The Lhasa-Nyingchi link is a single line totally electrified track at an average height of 3000 metres above sea level; trains can run on the track at an average speed of 100 kmph. There are nine stations on the route. The railway line is an engineering marvel as it runs along treacherous Yarlung Zangbo River (Brahmaputra River) that it crosses 16 times. The rail track passes through 47 tunnels and 120 long bridges. The monthly freight capacity will be 1 million tonnes and 50,000 passengers/troops.

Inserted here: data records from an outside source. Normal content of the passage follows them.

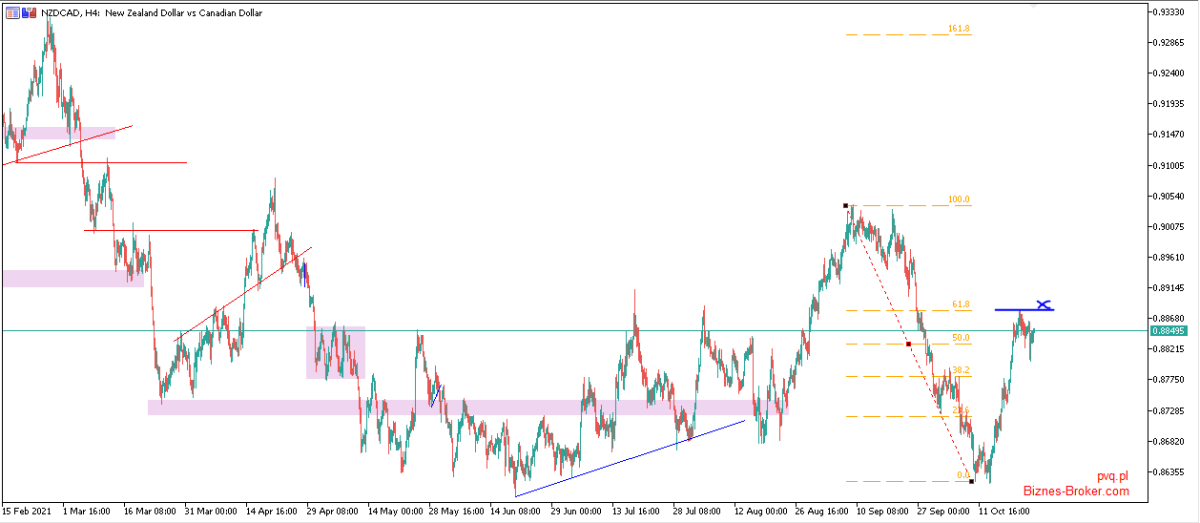Click the blue X marker above recent candles
The width and height of the screenshot is (1200, 523).
pyautogui.click(x=1044, y=304)
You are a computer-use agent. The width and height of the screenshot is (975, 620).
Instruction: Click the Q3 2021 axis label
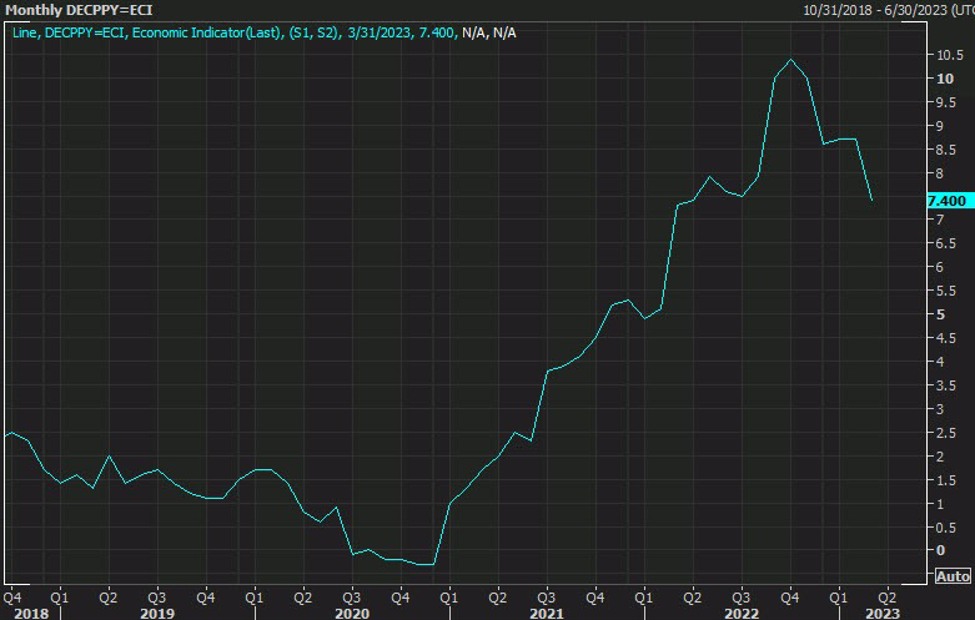(x=545, y=595)
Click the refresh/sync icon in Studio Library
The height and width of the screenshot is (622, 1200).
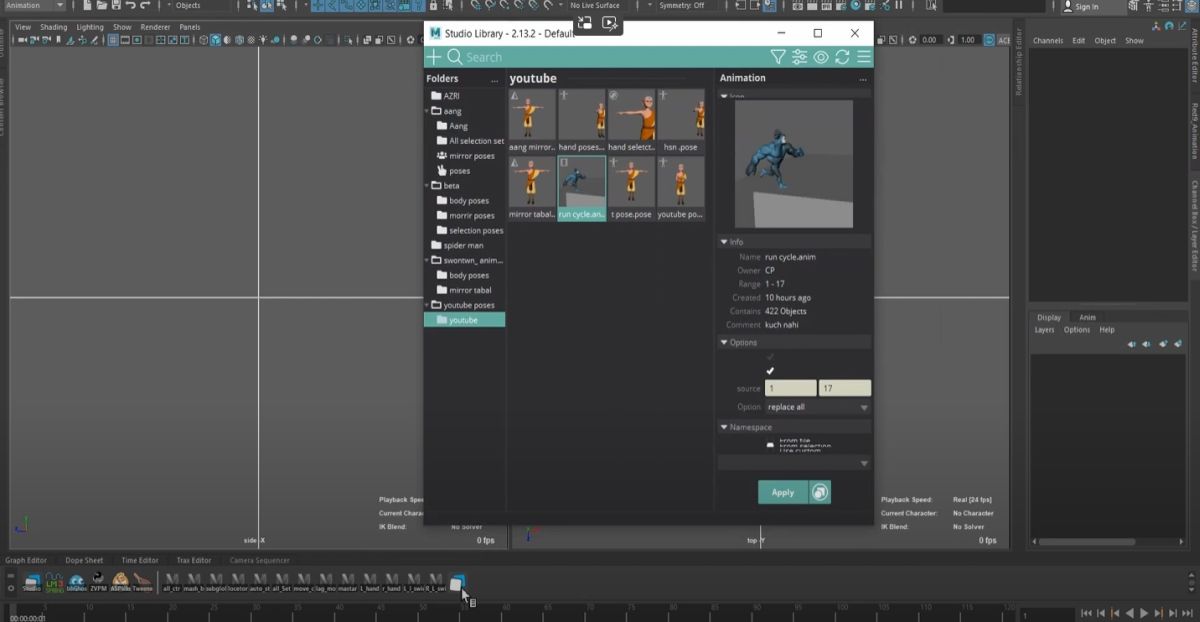(x=842, y=57)
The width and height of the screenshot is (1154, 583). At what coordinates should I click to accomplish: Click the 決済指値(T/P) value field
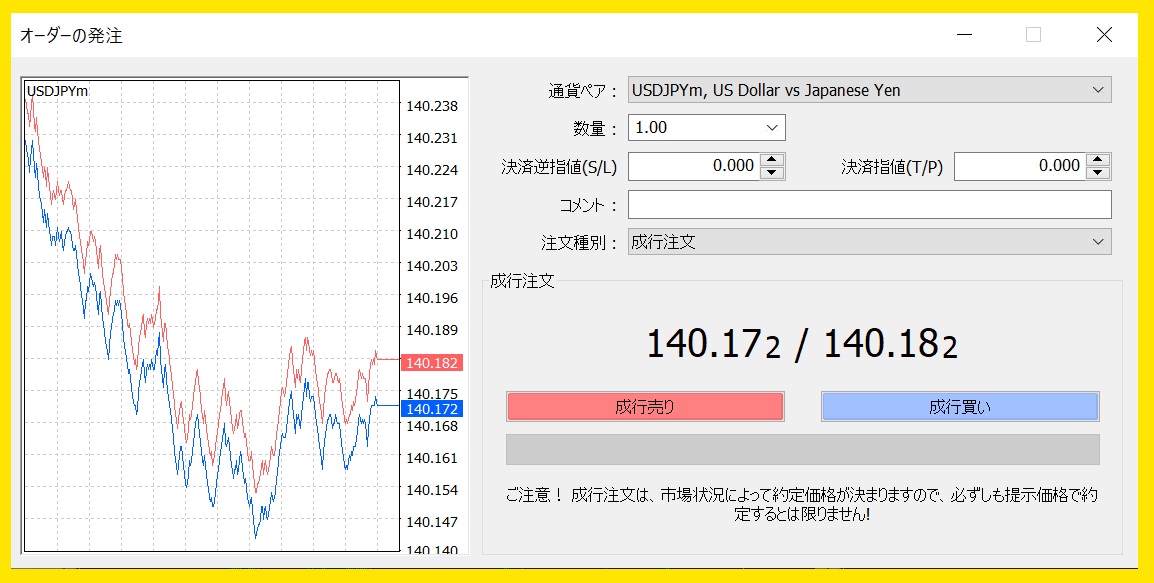point(1019,166)
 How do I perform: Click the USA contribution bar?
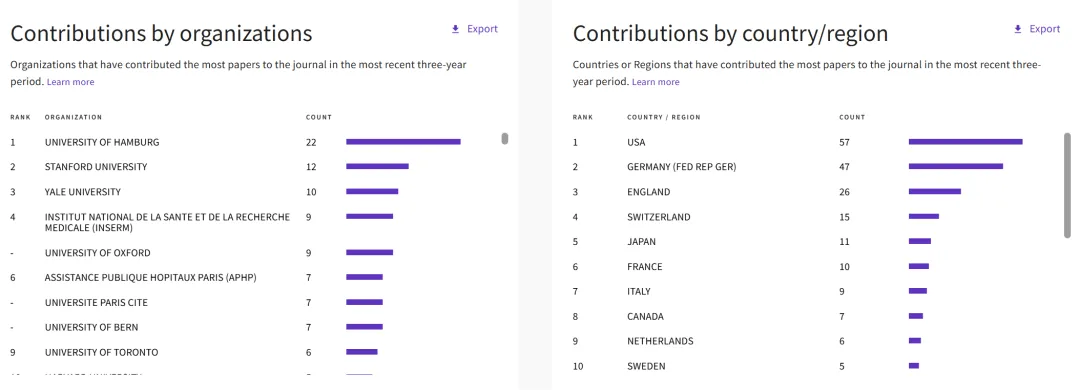pyautogui.click(x=966, y=142)
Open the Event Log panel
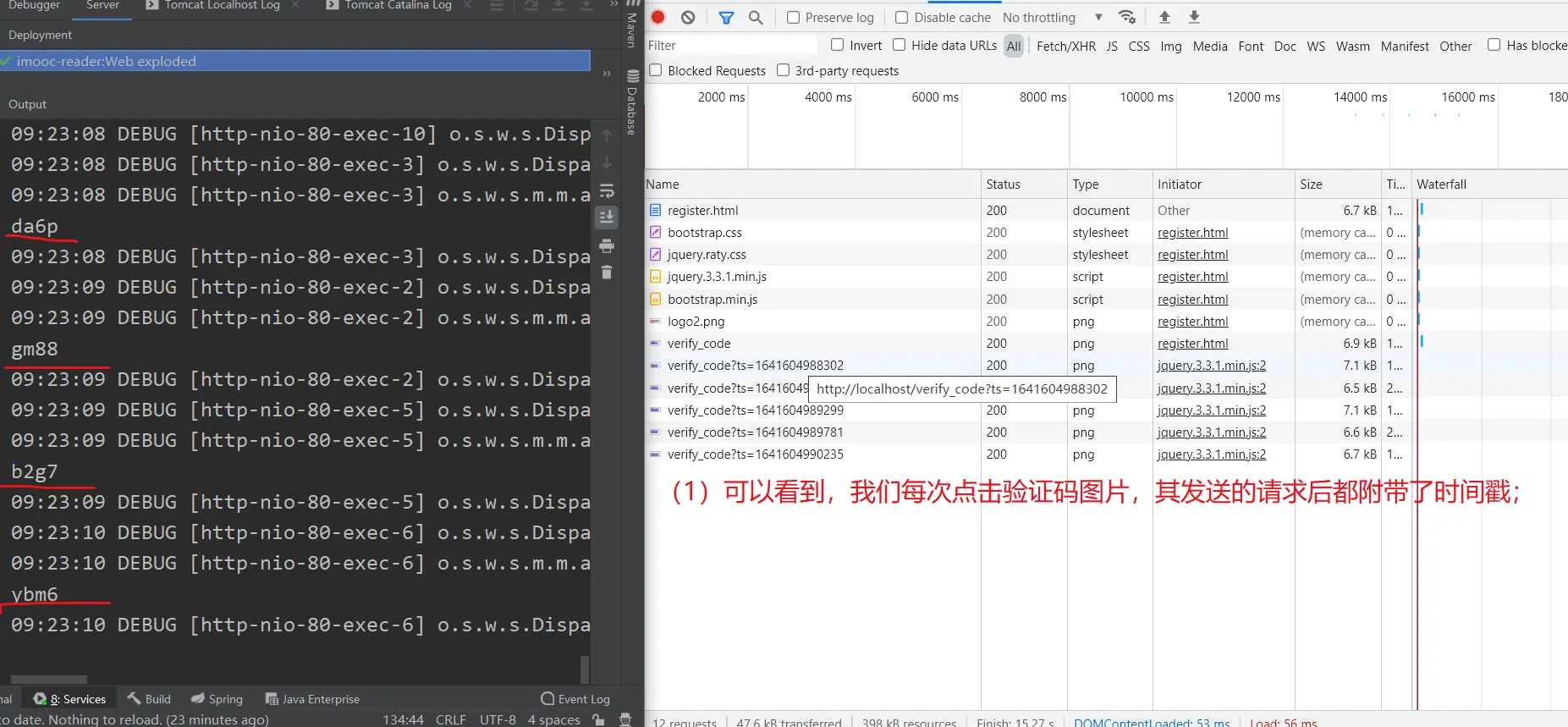The height and width of the screenshot is (727, 1568). click(575, 699)
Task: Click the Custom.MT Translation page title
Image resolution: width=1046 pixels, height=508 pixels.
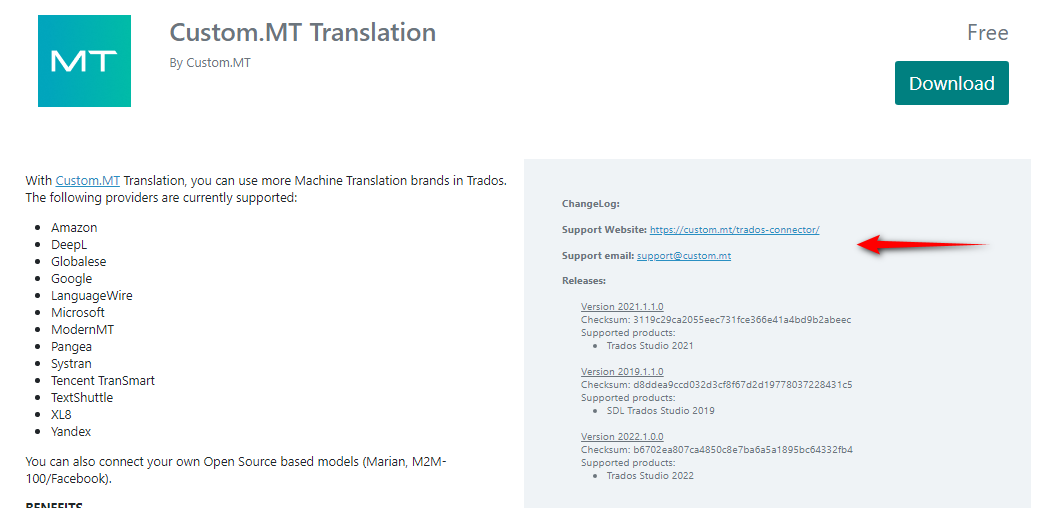Action: [x=302, y=32]
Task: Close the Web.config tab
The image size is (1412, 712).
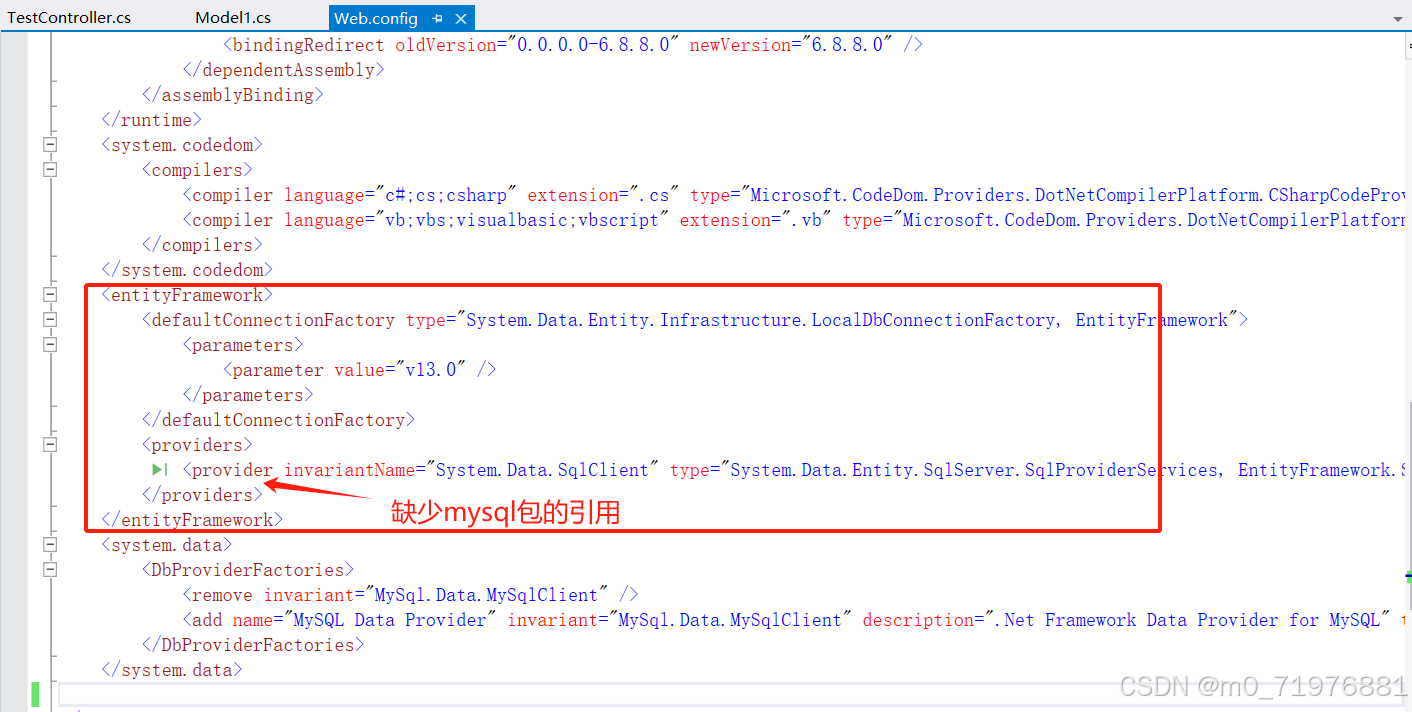Action: (460, 17)
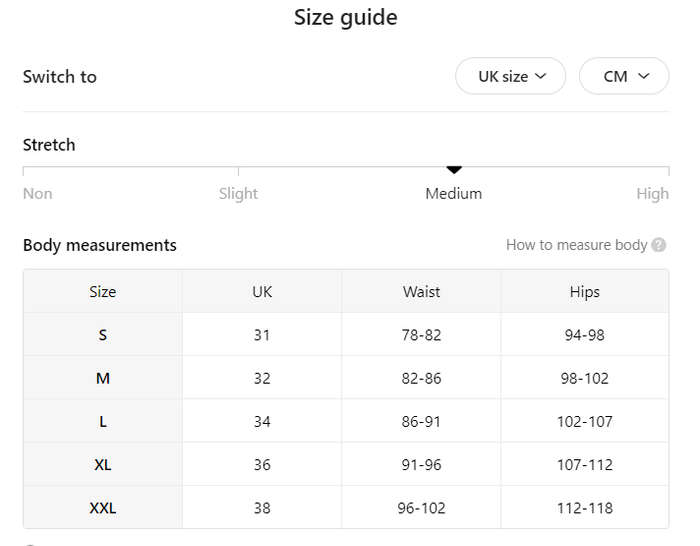This screenshot has height=546, width=700.
Task: Select the XL size row
Action: (x=346, y=464)
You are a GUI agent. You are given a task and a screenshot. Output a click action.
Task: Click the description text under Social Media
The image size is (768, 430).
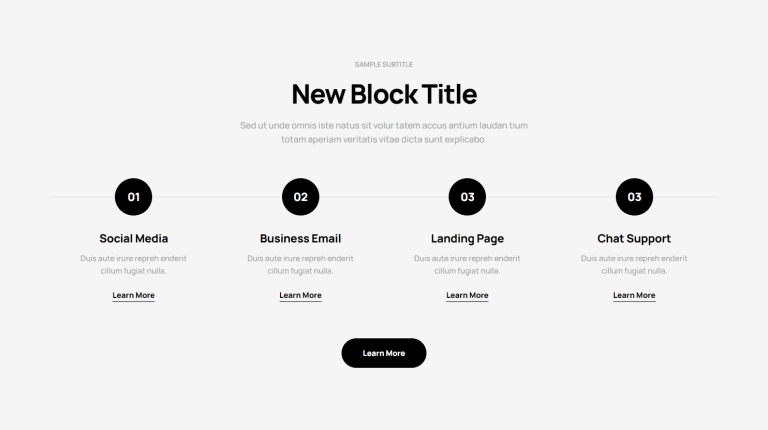pos(133,264)
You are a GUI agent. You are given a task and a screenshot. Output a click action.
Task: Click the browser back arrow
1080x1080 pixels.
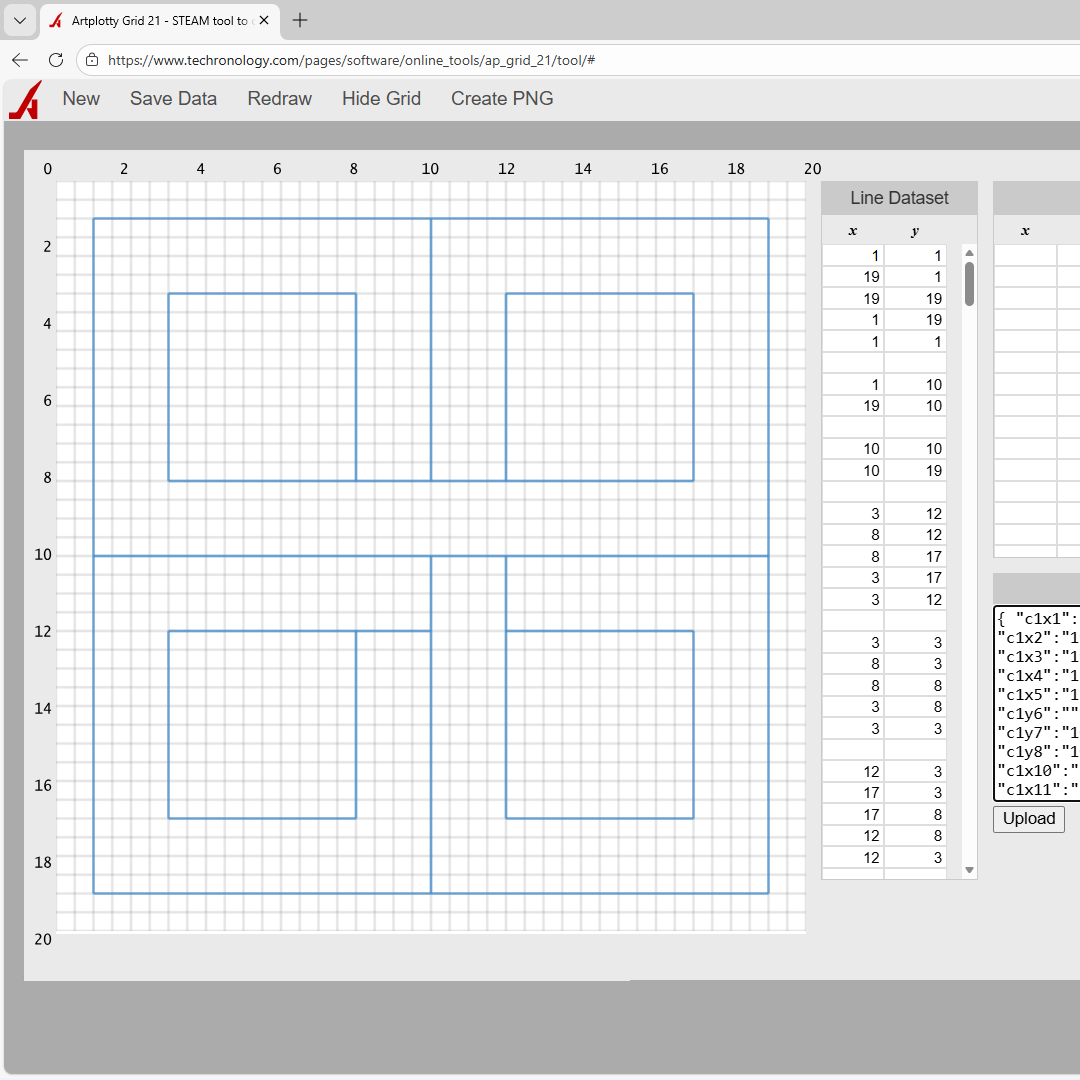(x=20, y=60)
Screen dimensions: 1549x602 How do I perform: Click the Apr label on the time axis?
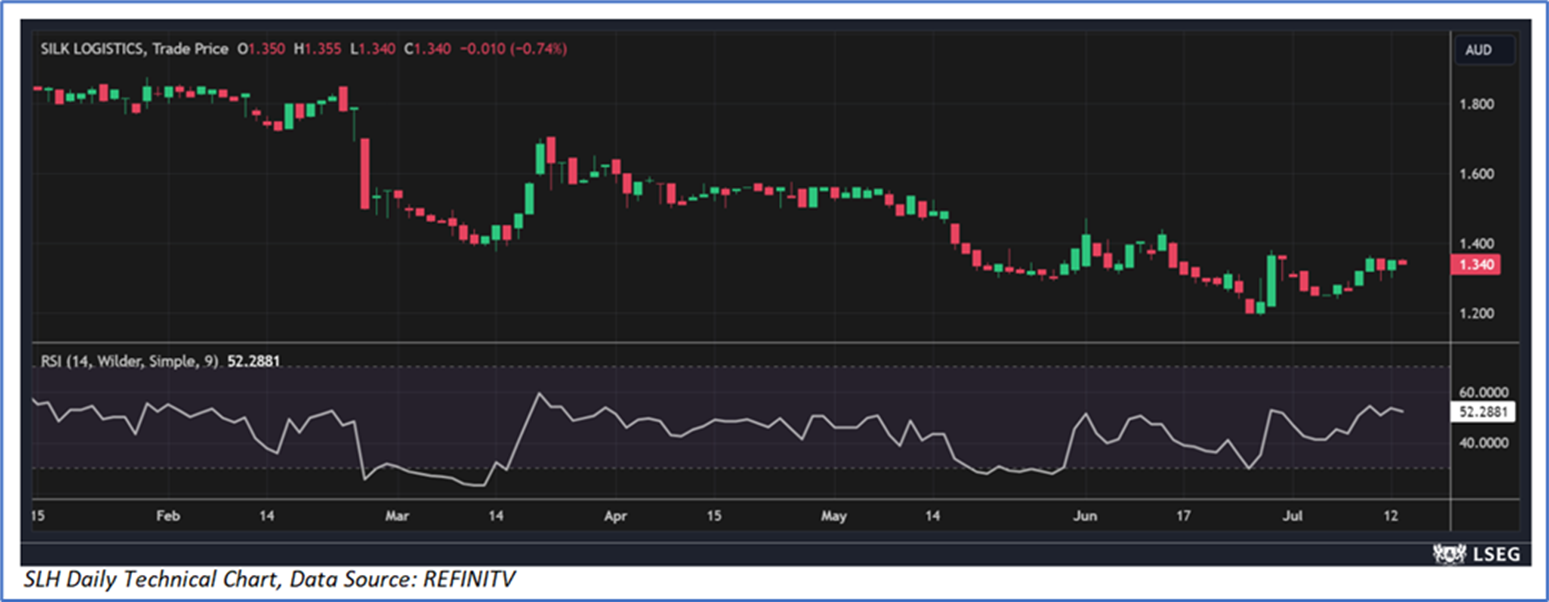tap(616, 516)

It is claimed by China that the train link will bring prosperity and economic development to the roof of the world. Zhu Weiqun, the Tibet affairs party spokesman stated that this rail road will help transport advanced equipment and technologies from mainland China to underdeveloped Tibet and also help to develop and export local industries. In actuality the 436 km Lhasa-Nyingchi link and the entire Sichuan Tibet Railway project is of strategic importance to China in the eventuality of a conflict with India since it will assist in quick ferrying of men and material to the Line of Actual Control (LAC).
There are various other infrastructure development projects to link COT to the mainland. Last month, a strategic highway was completed through the grand canyon of Yarlung Zangbo river joining Chengdu to Lhasa via the Medong area close to the LAC with India. Qinghai Tibet Rail Link is already operational. Another railway project that links Lhasa to Shingste in central Tibet was completed in 2014. Nepal communist party has signed an agreement to establish a rail link between Shingste and Kathmandu via Gyirong, a 556 km stretch. The Nepal segment will be 72 kms and the project will be completed in 2022. These projects will cover the entire north eastern Indian border by 2030.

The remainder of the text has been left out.